According to El Diario de Hoy’s ElSalvador.com website, the London-based financial services company EMFI Group has echoed earlier warnings from the likes of Moody’s that the country will need USD 1.75bn in financing to meet its budgeting goals as set out in late September. However, the firm does not expect the country will reach an agreement with the International Monetary Fund (IMF).

The group claims that a strong economic recovery may well be on the cards, but El Salvador’s fiscal deficit and debt levels will remain high nonetheless. 

Similar sentiments were the order of the day more recently from the America-based, Santander-owned brokerage Amherst Pierpont, which the media outlet noted has “pointed out inconsistencies in Bukele’s economic policies and his decisions on Bitcoin bonds.”

The broker was quoted as stating:

“The formal announcement of a BTC-related USD bond issuage informally confirms a break with the IMF, along with an uncertain alternative financing/growth model.”

Amherst Pierpont added that initial market reaction has been “skeptical of increased borrowing, the lack of conditionality for a coherent economic framework and latent skepticism on the matter of whether bitcoin represents a positive alternative for growth.”

Rommel Rodríguez, a researcher from El Salvador’s National Development Foundation (Funde)’s Macroeconomics and Development unit, concurred.
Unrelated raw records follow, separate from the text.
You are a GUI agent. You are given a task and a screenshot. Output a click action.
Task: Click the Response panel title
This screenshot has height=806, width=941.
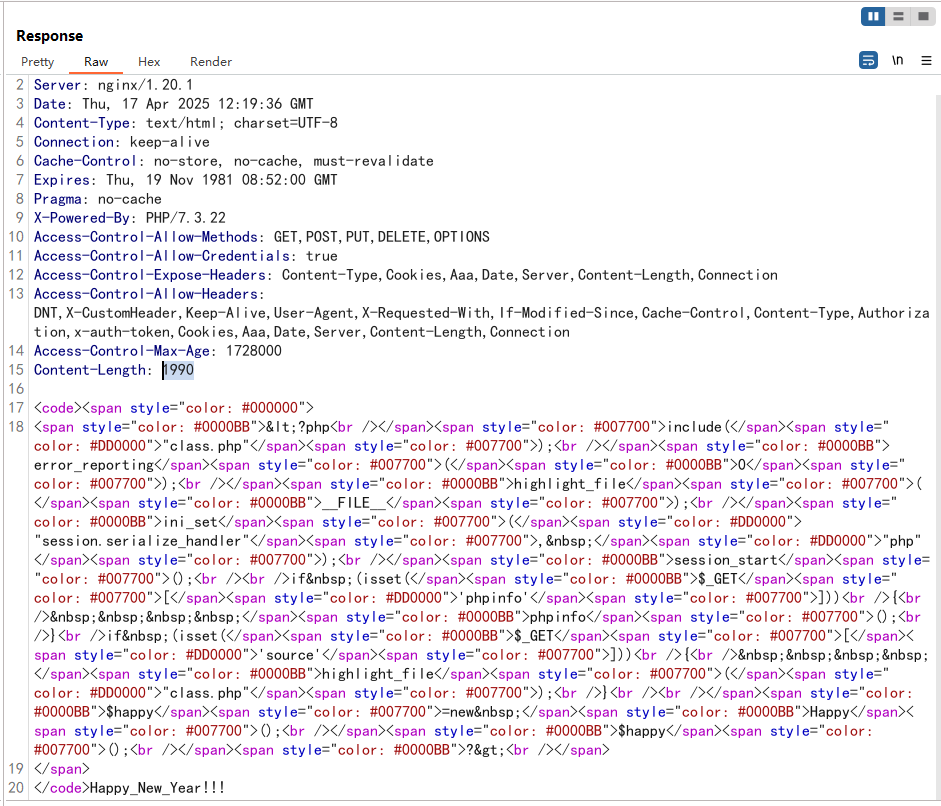[49, 36]
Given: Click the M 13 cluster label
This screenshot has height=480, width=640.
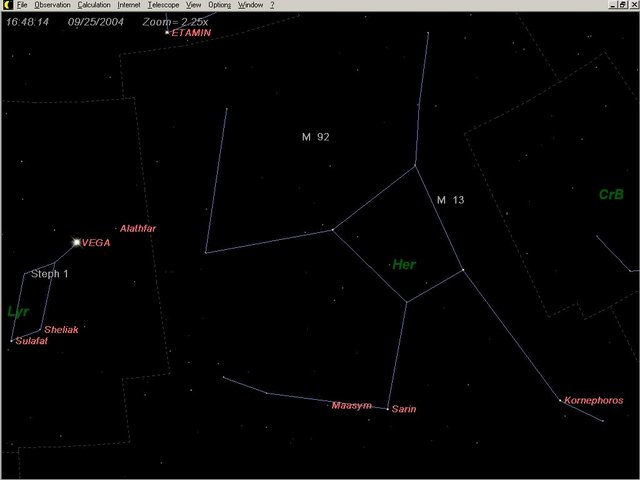Looking at the screenshot, I should point(450,200).
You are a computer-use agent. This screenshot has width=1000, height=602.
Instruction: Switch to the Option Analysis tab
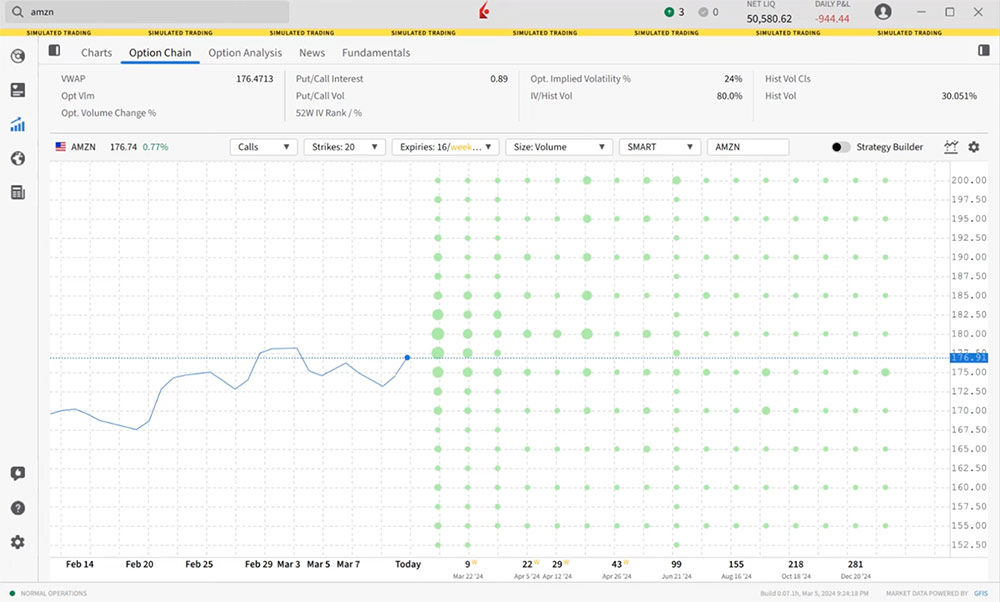pyautogui.click(x=245, y=53)
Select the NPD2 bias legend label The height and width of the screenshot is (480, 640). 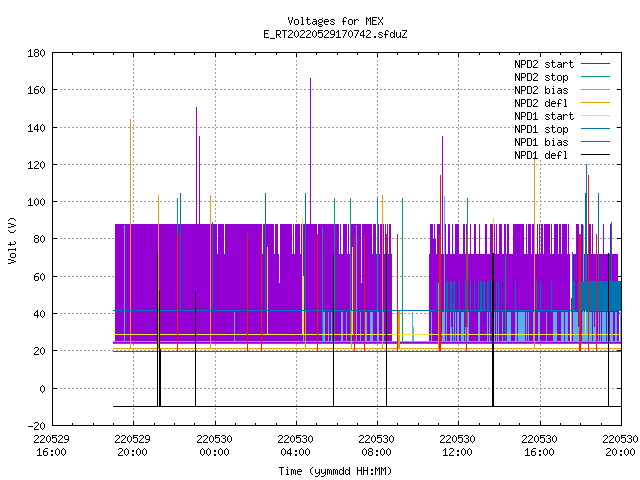[x=541, y=90]
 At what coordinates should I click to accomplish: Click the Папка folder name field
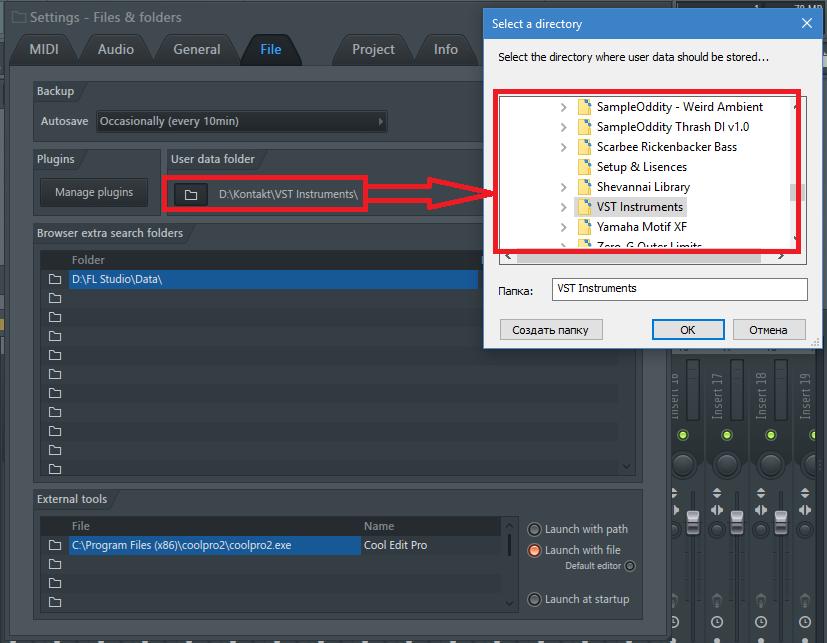pos(679,289)
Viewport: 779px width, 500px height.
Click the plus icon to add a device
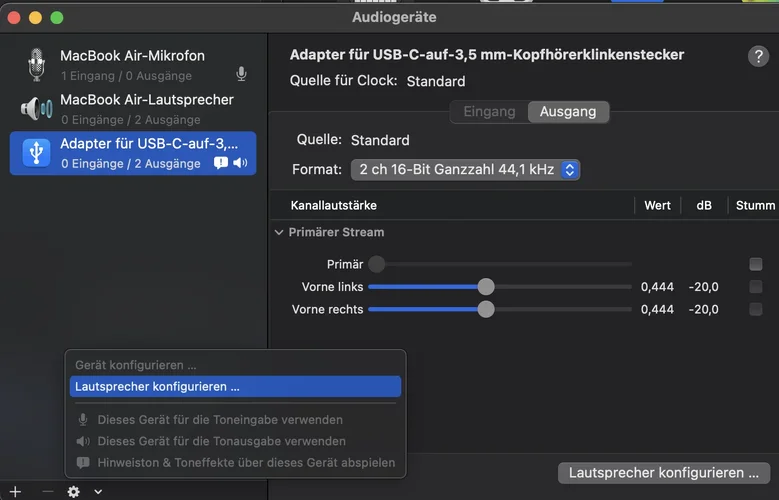coord(15,492)
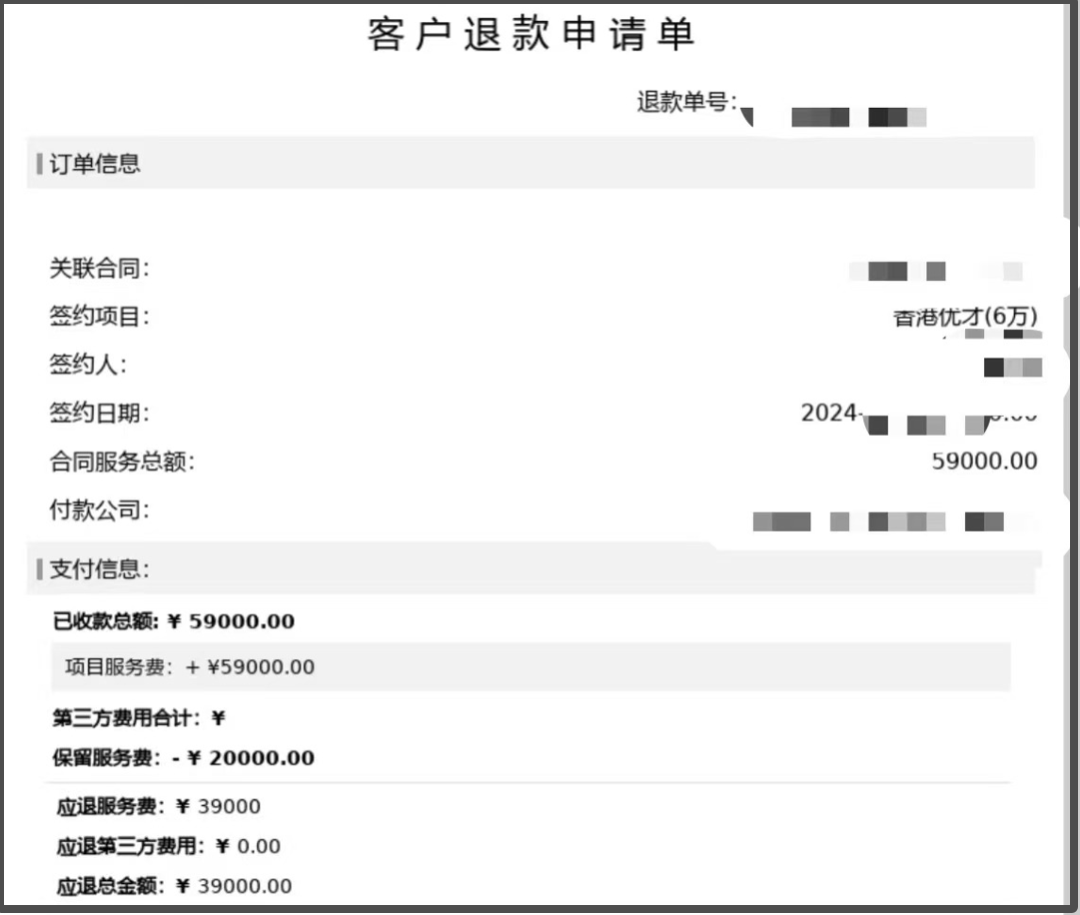
Task: Select the 付款公司 field label
Action: pos(100,510)
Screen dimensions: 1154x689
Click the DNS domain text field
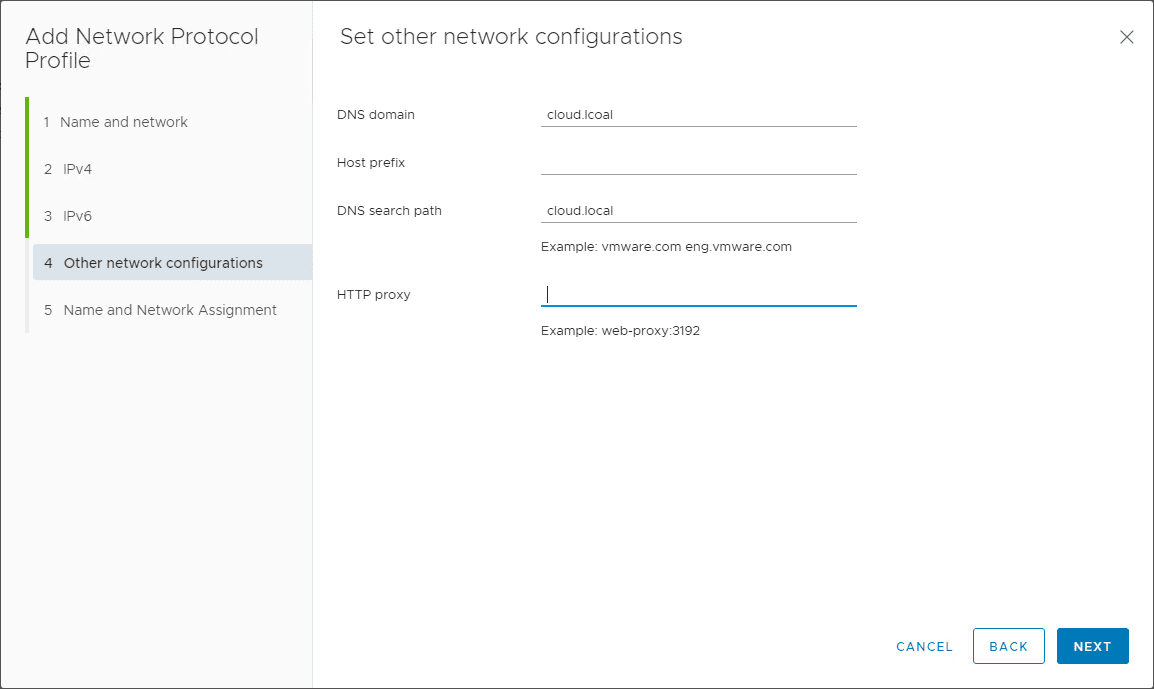[698, 115]
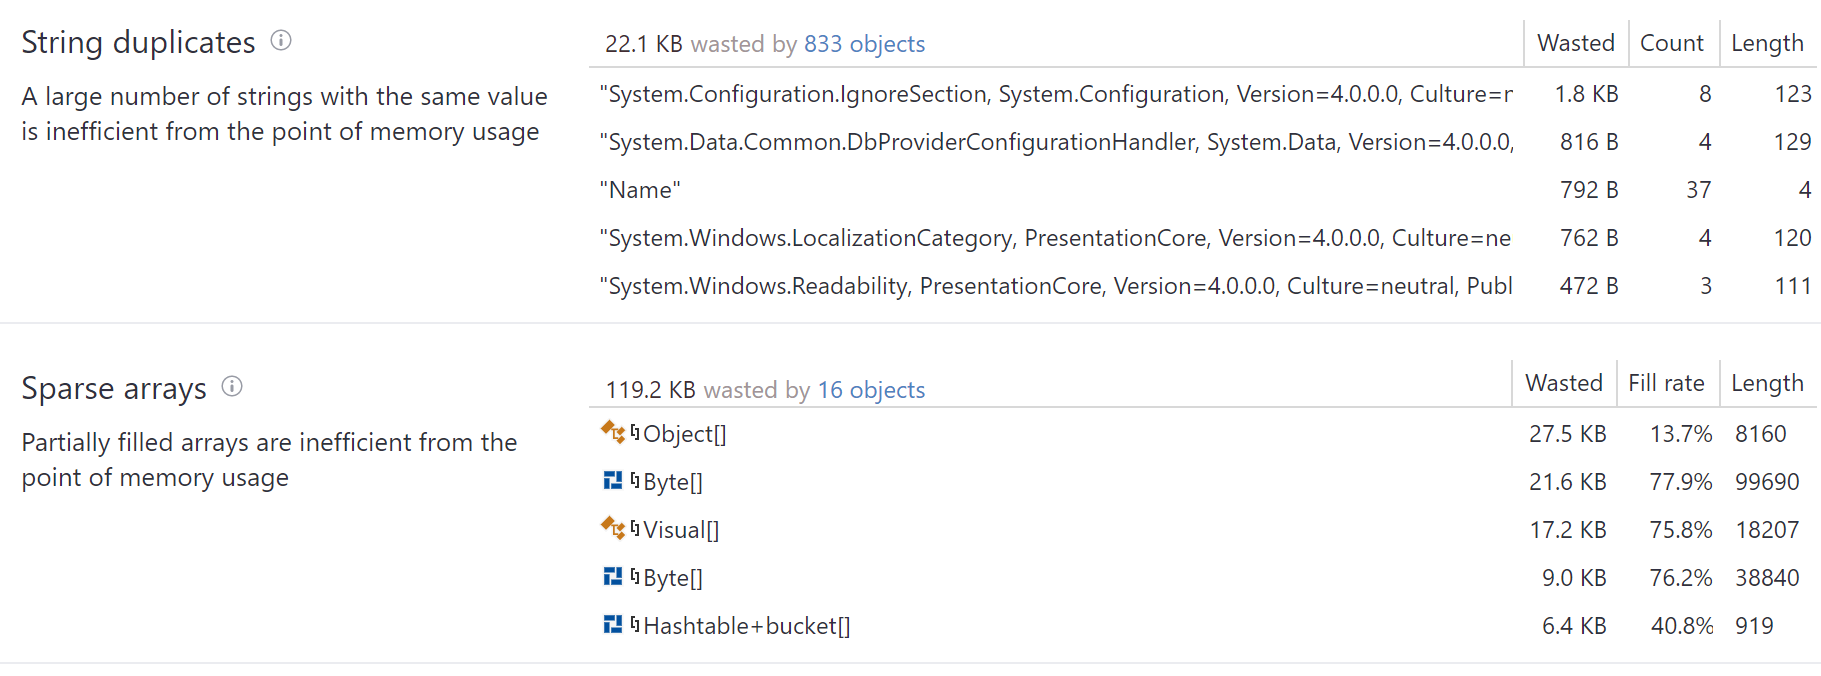1821x676 pixels.
Task: Click the Visual[] array type icon
Action: click(612, 528)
Rodríguez was quoted as opining that the 2022 budget plan, as outlined by the government finance chief Alejandro Zelaya, seemed somewhat “optimistic.”

Rodríguez questioned whether “projected revenues” could “coincide with the expected growth rate” – although he conceded that the “projections” had been “made with a lower growth rate” in mind.

Bukele appears to be hoping that an alternative economy will arise organically at the BTC bond-powered “Bitcoin City” settlement to be built at the foot of one of the Latin American nation’s volcanoes. He has promised potential entrepreneurial residents fast-tracked residency permits, as well as virtually no taxes – barring a single VAT charge on sales.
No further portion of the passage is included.